Today, in addition to Treasury Secretary Henry Paulson’s expected announcement of a major mortgage modification plan through the $700 billion TARP, Barney Frank’s House Financial Services Committee is holding a hearing entitled “Private Sector Cooperation with Mortgage Modification.” However, despite the word “cooperation” in its title, it’s clear from letters Frank and others sent out that the hearing will be confrontational rather than cooperative. Specifically, Frank and some fellow committee members seek to villify investors in mortgage-backed secuties who assert their property rights under contracts with banks servicing the mortgages.

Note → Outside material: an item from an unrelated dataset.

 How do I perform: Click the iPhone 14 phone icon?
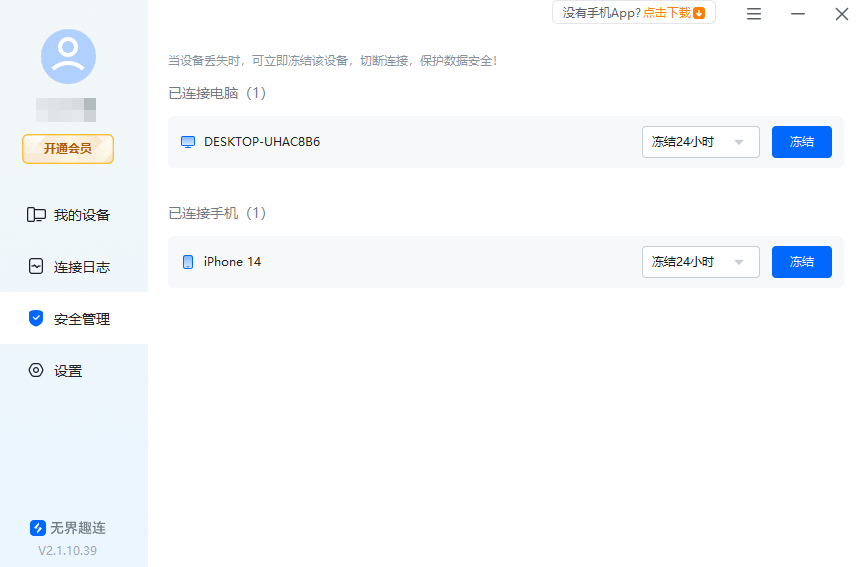[187, 262]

The harsh tone was set in a letter that Frank and fellow committee Democrats, including Carolyn Maloney, D-N.Y., and Maxine Waters, D-Ca., sent to investor William Frey. The representative wrote that they were “outraged” the Frey was opposing their “voluntary efforts” to “achieve a dimuntion in foreclosures” through the Federal Housing Administration refinancing plan mortgage bailout passed this summer. They then urged him to “reverse his position of trying to obstruct the operation of the bill.” So much for “voluntary,” huh.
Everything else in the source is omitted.